(Stored records)

- - - - -

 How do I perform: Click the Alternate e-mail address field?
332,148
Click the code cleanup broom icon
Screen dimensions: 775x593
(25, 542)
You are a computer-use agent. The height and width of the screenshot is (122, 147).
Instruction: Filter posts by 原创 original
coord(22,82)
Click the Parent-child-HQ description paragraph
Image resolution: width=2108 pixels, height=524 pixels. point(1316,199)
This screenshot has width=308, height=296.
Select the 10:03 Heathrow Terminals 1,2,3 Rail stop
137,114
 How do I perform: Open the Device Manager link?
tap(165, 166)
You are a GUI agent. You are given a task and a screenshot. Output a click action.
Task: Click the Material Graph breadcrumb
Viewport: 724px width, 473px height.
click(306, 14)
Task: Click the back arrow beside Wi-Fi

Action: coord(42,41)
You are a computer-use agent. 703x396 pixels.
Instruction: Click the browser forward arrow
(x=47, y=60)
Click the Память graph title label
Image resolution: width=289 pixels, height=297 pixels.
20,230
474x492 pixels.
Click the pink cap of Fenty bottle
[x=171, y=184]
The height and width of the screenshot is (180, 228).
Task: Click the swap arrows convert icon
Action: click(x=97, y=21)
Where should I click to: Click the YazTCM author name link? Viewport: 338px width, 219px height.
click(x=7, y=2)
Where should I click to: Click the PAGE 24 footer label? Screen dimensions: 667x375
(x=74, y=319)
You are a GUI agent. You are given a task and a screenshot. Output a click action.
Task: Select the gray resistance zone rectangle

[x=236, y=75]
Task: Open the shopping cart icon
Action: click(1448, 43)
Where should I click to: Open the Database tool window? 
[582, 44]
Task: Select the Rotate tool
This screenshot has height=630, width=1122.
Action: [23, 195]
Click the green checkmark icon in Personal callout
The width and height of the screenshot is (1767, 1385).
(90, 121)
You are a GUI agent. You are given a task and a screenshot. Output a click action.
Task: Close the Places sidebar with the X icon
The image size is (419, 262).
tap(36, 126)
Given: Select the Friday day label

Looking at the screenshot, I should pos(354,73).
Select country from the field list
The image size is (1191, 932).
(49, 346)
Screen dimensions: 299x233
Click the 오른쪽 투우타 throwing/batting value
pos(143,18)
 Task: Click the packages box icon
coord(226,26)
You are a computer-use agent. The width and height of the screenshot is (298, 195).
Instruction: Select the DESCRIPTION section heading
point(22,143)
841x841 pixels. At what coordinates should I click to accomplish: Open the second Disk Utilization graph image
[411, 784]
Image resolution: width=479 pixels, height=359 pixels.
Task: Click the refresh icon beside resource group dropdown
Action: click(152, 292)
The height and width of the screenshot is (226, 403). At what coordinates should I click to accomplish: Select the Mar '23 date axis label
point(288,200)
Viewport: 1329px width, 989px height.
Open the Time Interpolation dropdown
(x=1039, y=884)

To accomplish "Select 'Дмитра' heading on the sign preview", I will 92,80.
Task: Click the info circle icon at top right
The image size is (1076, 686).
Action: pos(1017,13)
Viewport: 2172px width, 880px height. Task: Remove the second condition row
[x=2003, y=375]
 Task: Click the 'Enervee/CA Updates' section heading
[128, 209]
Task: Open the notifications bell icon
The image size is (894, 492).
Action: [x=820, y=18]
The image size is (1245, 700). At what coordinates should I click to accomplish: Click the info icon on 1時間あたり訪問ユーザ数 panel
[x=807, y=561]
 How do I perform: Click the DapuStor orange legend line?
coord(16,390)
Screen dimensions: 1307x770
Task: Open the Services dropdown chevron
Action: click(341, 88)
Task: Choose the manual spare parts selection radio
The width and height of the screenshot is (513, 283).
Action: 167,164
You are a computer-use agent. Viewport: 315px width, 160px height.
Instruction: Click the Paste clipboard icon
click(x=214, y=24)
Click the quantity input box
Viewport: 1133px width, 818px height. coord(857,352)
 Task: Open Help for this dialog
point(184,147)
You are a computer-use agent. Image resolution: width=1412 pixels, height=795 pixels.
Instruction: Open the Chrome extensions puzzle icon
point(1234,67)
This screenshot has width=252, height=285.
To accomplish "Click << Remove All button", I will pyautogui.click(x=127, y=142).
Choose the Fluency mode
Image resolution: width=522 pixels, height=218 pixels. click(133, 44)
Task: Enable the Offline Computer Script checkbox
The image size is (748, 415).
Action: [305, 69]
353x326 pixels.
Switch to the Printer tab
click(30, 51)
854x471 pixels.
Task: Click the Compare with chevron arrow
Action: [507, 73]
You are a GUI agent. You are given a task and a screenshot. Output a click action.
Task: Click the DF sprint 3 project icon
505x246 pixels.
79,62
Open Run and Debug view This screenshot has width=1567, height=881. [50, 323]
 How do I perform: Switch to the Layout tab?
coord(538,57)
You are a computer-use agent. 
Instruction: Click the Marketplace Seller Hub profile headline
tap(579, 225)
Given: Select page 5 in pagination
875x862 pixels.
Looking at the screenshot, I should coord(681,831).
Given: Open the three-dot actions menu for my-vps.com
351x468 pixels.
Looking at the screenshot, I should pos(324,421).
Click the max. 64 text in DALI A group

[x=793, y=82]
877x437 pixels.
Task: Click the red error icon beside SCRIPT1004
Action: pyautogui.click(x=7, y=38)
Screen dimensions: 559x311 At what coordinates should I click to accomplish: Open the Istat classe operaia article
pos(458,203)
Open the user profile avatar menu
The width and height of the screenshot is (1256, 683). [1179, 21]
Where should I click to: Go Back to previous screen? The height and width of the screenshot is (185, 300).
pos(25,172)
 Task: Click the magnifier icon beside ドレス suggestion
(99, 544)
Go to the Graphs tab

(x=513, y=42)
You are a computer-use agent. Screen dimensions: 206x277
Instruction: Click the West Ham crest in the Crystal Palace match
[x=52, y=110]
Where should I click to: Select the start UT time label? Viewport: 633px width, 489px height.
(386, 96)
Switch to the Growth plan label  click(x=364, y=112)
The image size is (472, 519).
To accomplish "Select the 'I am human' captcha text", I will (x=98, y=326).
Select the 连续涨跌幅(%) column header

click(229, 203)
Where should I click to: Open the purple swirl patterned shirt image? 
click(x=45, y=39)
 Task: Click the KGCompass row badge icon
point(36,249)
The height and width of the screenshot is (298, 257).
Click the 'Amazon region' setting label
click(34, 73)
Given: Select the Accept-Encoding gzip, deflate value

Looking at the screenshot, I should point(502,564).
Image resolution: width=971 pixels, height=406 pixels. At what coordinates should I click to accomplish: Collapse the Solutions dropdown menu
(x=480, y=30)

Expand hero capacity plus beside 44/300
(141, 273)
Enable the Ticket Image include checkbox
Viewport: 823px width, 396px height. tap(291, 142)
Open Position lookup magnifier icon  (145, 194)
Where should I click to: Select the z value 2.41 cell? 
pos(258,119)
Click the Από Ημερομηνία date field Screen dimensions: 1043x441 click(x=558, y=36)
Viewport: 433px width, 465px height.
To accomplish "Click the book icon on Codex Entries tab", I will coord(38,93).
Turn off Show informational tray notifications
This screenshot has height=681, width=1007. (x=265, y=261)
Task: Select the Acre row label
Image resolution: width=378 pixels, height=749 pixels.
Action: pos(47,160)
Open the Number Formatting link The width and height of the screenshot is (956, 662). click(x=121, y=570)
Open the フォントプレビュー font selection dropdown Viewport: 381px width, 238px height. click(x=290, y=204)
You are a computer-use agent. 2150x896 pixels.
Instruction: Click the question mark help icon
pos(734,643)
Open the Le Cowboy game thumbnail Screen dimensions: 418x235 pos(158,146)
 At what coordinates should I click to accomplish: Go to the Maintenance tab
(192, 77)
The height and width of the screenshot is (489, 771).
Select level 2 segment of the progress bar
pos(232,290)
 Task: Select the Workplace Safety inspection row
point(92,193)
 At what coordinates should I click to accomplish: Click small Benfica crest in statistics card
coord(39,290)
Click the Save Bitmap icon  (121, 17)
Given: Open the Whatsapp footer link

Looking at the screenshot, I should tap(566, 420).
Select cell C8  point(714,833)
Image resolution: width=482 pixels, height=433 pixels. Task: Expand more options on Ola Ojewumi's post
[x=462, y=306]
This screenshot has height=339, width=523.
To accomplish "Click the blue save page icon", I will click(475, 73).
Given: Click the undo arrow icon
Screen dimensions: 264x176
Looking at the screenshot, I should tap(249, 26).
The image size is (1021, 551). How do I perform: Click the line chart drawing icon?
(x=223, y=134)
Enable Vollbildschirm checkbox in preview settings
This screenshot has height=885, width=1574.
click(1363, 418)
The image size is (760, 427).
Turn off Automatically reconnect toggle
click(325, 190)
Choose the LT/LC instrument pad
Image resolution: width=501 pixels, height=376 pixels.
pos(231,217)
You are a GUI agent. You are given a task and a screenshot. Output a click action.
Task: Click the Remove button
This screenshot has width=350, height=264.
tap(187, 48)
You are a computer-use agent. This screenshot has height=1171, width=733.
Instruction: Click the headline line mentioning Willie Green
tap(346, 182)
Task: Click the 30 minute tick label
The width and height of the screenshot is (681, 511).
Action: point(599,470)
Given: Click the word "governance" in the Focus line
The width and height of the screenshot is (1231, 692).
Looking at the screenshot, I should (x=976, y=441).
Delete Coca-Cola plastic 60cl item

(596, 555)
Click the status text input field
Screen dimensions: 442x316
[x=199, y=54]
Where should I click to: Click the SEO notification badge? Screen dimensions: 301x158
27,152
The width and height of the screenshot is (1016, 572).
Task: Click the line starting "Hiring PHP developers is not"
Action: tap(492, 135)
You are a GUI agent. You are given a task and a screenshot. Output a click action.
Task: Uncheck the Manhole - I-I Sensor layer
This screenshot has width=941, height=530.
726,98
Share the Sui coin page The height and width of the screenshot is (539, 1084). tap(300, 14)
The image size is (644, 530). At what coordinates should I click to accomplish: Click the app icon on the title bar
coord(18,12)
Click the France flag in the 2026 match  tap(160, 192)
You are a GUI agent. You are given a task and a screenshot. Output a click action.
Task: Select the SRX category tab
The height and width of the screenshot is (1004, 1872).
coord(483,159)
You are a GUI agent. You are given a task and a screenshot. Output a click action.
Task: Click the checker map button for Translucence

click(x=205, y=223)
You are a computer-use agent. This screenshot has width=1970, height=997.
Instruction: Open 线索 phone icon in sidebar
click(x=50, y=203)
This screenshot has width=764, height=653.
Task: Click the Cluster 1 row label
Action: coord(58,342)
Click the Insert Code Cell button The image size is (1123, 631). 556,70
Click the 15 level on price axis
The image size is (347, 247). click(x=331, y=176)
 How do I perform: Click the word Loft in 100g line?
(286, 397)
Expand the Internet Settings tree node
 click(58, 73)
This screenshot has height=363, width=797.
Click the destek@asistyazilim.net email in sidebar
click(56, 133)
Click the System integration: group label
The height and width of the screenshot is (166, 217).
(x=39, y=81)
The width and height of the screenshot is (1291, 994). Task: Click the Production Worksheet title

- - - - -

■ **WORK REQUEST**: Go through the data and show every line where "preview" occurs.

■ **SOLUTION TO THIS PROBLEM**:
To accomplish "Select 'Дмитра' heading on the sign preview", I will 92,80.
Enable Vollbildschirm checkbox in preview settings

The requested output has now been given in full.